Faits et procédure. La SPA a lancé une campagne nationale pour dénoncer la torture faite aux animaux dans le cadre de l'abattage, de l'expérimentation animale et de la corrida. L'association La Manif pour tous (la LMPT) a diffusé sur son site internet des « visuels » reprenant les codes et certains éléments de cette campagne, pour dénoncer la PMA sans père et la GPA. En outre, une fondation (la Fondation), qui agit au profit des personnes atteintes de maladies génétiques, a également repris des éléments de cette campagne nationale sur son site internet, pour dénoncer l'avortement « tardif » et l'euthanasie.
Considérant que ces faits étaient constitutifs de parasitisme, la SPA a assigné la LMPT et la Fondation sur le fondement de l'article 1382, devenu 1240, du Code civil N° Lexbase : L0950KZ9, aux fins d'indemnisation du préjudice en résultant.
C’est dans ces conditions que la LMPT a formé un pourvoi en cassation contre l’arrêt d’appel (CA Paris, Pôle 5, 2ème ch., 20 décembre 2019, n° 18/00470 N° Lexbase : A0740Z9B ; V. Téchené, Lexbase Affaires, janvier 2020, n° 621 N° Lexbase : N1943BYM) ayant fait droit aux demandes de la SPA, reprochant en substance à l’arrêt d’appel d’avoir retenu l'existence d'un parasitisme sans caractériser aucune finalité économique de la part de l’une (la SPA) ou de l'autre (la LMPT) de ces associations.
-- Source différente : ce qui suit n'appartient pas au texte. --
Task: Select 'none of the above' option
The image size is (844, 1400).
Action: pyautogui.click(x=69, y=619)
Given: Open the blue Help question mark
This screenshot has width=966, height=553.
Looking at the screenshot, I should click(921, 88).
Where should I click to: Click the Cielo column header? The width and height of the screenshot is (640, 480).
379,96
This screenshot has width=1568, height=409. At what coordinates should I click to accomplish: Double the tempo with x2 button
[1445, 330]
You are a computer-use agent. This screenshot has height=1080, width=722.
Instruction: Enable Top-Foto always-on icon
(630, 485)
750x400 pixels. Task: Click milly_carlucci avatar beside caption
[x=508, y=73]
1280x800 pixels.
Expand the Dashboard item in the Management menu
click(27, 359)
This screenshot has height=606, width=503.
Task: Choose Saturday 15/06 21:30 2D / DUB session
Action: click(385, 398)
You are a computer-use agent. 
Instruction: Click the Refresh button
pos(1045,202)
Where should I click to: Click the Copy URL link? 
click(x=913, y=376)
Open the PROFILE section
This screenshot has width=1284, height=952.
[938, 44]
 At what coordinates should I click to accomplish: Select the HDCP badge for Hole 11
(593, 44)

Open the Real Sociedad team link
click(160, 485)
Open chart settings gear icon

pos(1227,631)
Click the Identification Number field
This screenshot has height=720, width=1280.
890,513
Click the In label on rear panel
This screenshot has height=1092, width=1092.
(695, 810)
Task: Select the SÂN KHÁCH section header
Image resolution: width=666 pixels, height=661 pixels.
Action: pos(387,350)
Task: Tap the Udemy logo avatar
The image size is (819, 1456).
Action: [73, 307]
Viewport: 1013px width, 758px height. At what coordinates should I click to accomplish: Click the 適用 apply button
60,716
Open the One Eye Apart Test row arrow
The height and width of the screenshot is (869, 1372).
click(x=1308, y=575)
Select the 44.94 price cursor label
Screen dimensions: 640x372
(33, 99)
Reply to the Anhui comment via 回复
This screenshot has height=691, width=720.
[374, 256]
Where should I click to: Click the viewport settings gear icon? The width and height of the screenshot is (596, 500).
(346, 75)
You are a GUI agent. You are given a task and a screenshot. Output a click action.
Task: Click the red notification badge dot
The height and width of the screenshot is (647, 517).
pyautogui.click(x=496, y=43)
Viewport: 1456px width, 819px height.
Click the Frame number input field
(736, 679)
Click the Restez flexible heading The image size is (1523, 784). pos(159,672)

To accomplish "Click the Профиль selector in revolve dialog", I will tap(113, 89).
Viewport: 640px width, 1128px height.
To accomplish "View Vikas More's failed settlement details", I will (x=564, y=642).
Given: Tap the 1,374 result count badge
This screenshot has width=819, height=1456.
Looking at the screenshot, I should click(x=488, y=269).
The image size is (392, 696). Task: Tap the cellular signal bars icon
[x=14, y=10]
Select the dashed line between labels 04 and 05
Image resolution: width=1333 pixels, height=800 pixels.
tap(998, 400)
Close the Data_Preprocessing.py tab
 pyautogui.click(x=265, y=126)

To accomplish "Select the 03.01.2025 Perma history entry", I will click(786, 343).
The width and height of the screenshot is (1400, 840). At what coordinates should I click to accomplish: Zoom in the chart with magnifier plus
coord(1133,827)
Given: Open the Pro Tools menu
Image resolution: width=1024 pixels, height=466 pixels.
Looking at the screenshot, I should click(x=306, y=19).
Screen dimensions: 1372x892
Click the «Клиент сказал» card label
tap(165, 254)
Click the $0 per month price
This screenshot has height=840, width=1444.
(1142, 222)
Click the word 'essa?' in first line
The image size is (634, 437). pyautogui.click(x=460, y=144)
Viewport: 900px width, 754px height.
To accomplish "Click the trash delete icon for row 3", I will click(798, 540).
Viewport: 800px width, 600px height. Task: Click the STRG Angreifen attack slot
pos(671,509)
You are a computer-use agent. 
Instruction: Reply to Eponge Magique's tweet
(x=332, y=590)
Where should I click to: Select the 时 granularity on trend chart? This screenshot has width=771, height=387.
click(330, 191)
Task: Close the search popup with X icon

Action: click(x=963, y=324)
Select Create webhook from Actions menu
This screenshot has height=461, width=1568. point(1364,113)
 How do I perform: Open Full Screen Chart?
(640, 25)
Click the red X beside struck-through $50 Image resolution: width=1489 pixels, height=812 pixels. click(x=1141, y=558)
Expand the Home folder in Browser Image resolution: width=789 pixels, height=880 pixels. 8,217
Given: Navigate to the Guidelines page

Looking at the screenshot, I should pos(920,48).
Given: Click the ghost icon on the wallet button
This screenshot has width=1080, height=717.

Décision. La Cour de cassation rejette toutefois le pourvoi.
Elle énonce que l'action en parasitisme, fondée sur l'article 1382, devenu 1240, du Code civil, qui implique l'existence d'une faute commise par une personne au préjudice d'une autre, peut être mise en œuvre quels que soient le statut juridique ou l'activité des parties, dès lors que l'auteur se place dans le sillage de la victime en profitant indûment de ses efforts, de son savoir-faire, de sa notoriété ou de ses investissements.
Or, l’arrêt d’appel a constaté d'abord que la SPA, dont la notoriété est établie auprès du public français qui la place en troisième position des associations caritatives les plus connues, justifie d'investissements publicitaires pour une opération de communication dénonçant la maltraitance animale, qui a été relayée dans des médias nationaux, et ensuite que l'association LMPT et la Fondation ont détourné ses affiches, sur leurs sites internet respectifs, pour traiter des causes qui leur sont propres, quelques jours seulement après le lancement de la campagne nationale de la SPA.
Dès lors, la Cour de cassation en conclut que la cour d'appel, qui a établi l'utilisation, par l'association LMPT et la Fondation, des outils de communication conçus et financés par la SPA, a pu en déduire, peu important la finalité de leurs campagnes respectives, qu'elles avaient commis des actes de parasitisme.
Observations. Pour la Cour de cassation, la concurrence déloyale ne se restreint pas aux entreprises. Ce fondement peut bien être utilisé par une association pour sanctionner le comportement d’une autre association. Sans le consacrer explicitement, la Haute juridiction avait retenu, dans un précédent arrêt non publié au Bulletin, qu’une association de défense des droits des locataires de locaux d’habitation peut exercer une action en concurrence déloyale contre une autre association démarchant ses militants, peu important qu’elle ait un caractère social et un but non lucratif (Cass. com., 12 mai 2021, n° 19-17.942, F-D N° Lexbase : A85974RT). Elle avait également admis que le Conseil national de l’ordre des médecins pouvait agir sur ce terrain à l’égard d’une entreprise (Cass. civ. 1, 12 décembre 2018, n° 17-27.415, F-P+B N° Lexbase : A7014YQT).